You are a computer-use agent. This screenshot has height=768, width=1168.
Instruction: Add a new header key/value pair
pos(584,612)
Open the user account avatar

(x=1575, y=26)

-------------------------

**Work order:** Please output the complete set of records above without any alteration.

**Exercise output:**
You are a computer-use agent. This screenshot has height=768, width=1168.
Instruction: Add a new header key/value pair
pos(584,612)
Open the user account avatar

(x=1575, y=26)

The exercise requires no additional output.